Metin bloğu:
»»
“Vatanın bağrına düşman dayadı hançerini/ Yok mudur kurtaracak bahtı kara maderini” demişti...
★
Mustafa Kemal Paşa, 13 Ocak 1921 günü Meclis’e hitaben yaptığı konuşmanın bir yerinde Namık Kemal’in az önce okuduğunuz dizelerini hatırlattı...
Ve şöyle devam etti:
“İşte ben bu kürsüden bu yüce Meclis’in Reisi sıfatıyla, yüksek heyetinizi teşkil eden bütün
üyelerin her biri namına ve bütün millet namına diyorum ki: Vatanın bağrına düşman dayasın hançerini/ Bulunur kurtaracak bahtı kara maderini...”.
★
Canlarım...
Kötü durumdayız...
Hatta...
Çok kötü durumdayız...
Ama...
Bu, “Bittik battık mahvolduk” demek için gerekçe değil...
Bu ülkede...
Daha iyiyi yapabilecek potansiyel her zaman var...

★
Ancak canlarım...
Öncelikle şunu kabul edelim...
Günümüzde artık Mustafa Kemal gibi liderler yok, olamaz...
★
Karizmatik lider dönemi de çoktan sona erdi...
Kaldı ki...
Son 18 yıldır başımıza ne geldiyse...
Karizmatik lider sevdasından geldi...
★
Günümüzde...
Ve...
Geleceğin dünyasında...
Karizmatik siyasi lider değil...
Organizatör siyasi parti genel başkanlarına ihtiyaç olacak...
ENSENİZİ KARARTMAYIN HER ŞEY ÇOK GÜZEL OLACAK
Şu anda Türkiye’nin:
“Kodu mu oturtan...”.
Nobran...
Eğitimsiz...
Bilgisiz...
Adalet duygusu infisah etmiş...
Deneyimsiz...
Zayıf karakterli...
Paraya karşı zaafı olan...
««
Ham veriler:
»»
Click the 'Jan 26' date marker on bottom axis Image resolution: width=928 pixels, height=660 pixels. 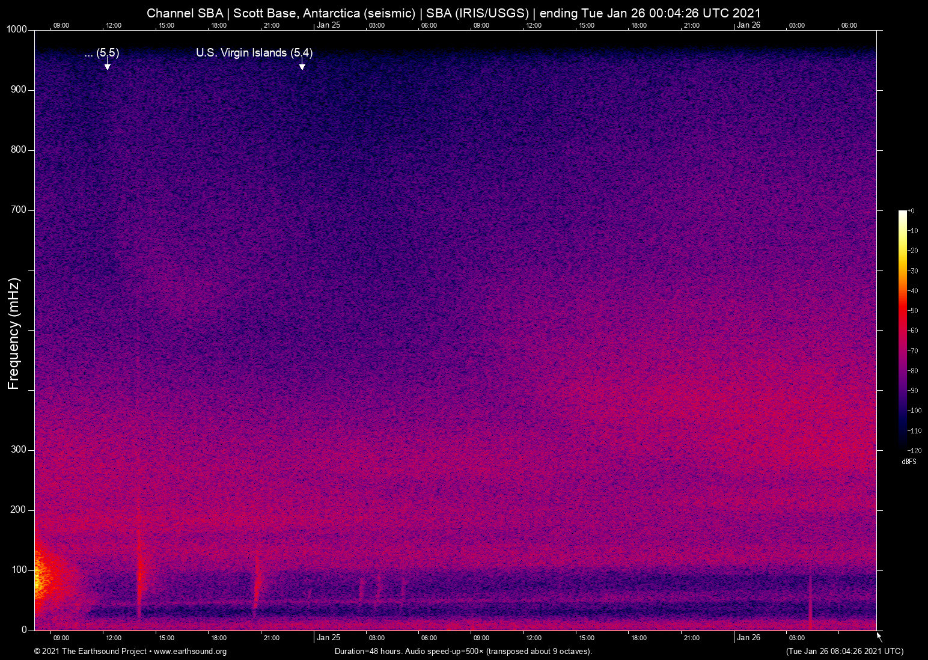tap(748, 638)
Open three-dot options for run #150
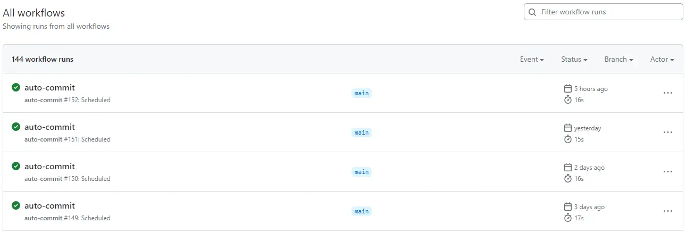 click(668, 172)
««
»»
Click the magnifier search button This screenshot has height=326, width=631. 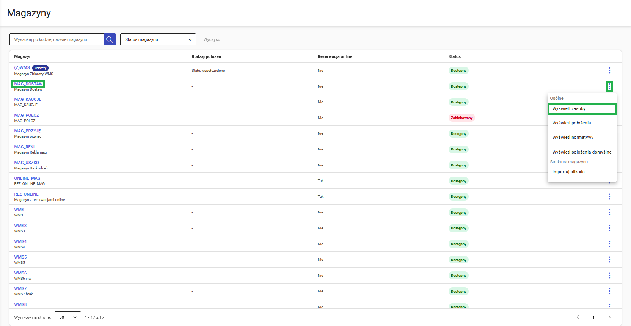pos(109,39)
««
Yapılacaklar:
1) Aşağıdaki (a), (b) ve (c) ifadelerinin liderlik üzerine yazıyla uyuşup uyuşmadığını belirtin. Her biri için evet ya da hayır deyin ve kararı belirleyen sözleri yazıdan aynen alıntılayın.
(a) Mustafa Kemal Paşa, Meclis'e hitaben konuşmasını 13 Ocak 1921'de yaptı.
(b) Karizmatik lider dönemi hâlâ sürmektedir.
(c) Bu ülkede daha iyiyi yapma potansiyeli hiç yoktur.
2) Liderlik üzerine yazının “Karizmatik siyasi lider” ifadesinden “Zayıf karakterli...” ifadesine kadar uzanan bölümünü, “Deneyimsiz” yerine “Tecrübesiz” koyarak yeniden yazın.
3) Liderlik üzerine yazıyı, son satırından sonrasını ekleyerek devam ettirin.
Öğeler, metinden bağımsız ayrı bir malzemedir.

Görev çıktıları:
1)
(a) Evet: “13 Ocak 1921 günü Meclis’e hitaben”
(b) Hayır: “Karizmatik lider dönemi de çoktan sona erdi...”
(c) Hayır: “Daha iyiyi yapabilecek potansiyel her zaman var...”

2)
Karizmatik siyasi lider değil...
Organizatör siyasi parti genel başkanlarına ihtiyaç olacak...
ENSENİZİ KARARTMAYIN HER ŞEY ÇOK GÜZEL OLACAK
Şu anda Türkiye’nin:
“Kodu mu oturtan...”.
Nobran...
Eğitimsiz...
Bilgisiz...
Adalet duygusu infisah etmiş...
Tecrübesiz...
Zayıf karakterli...

3)
Ama...
Karizmatik bir siyasi lidere bırakın ihtiyacı olmayı...
Tahammülü bile yok...
★
Ulusumuzun ve ülkemizin ihtiyacı:
Toparlayıcı...
Kodu mu değil...
Güldü mü oturtan...
Müzakerelere:
Sıkılı yumruklarla değil...
Kucaklamaya açılmış kollar ve gülen gözlerle giren...
İletişim yeteneği yüksek...
Uzlaşmacı...
Paylaşımcı
bir siyasi parti
genel başkanına
(Ya da genel başkanlarına) ihtiyacı var...
★
Mevcutlar içinde böyleleri var mı?..
Elbette var...
Ensenizi karartmayın...
“Vatanın
bağrına düşman dayasın hançerini/ Bulunur kurtaracak bahtı kara maderini...”.
LİDER SULTASI OLMAYAN PARTİ VAR MI?
Siyasi parti liderleri (Genel Başkanları) despot...
Parti içi disiplin adına lider diktası hâkim partilerde...
Mevcut sistemde...
Mevcut genel başkanı değiştirmek adeta mucize...
★
Ahmet Davutoğlu, bu mevcut siyasi partiler yasasını değiştirmek...
Partilerde lider sultasını yıkmak için kanun teklifi veren ilk iktidar partisi genel başkanı ve başbakandı...
★
Peki ne oldu?..
“Pelikan” adı verilen bir medya çetesinin aldığı “saldır” emri sonrası linç edildi...
Ve...
Hem genel başkanlıktan...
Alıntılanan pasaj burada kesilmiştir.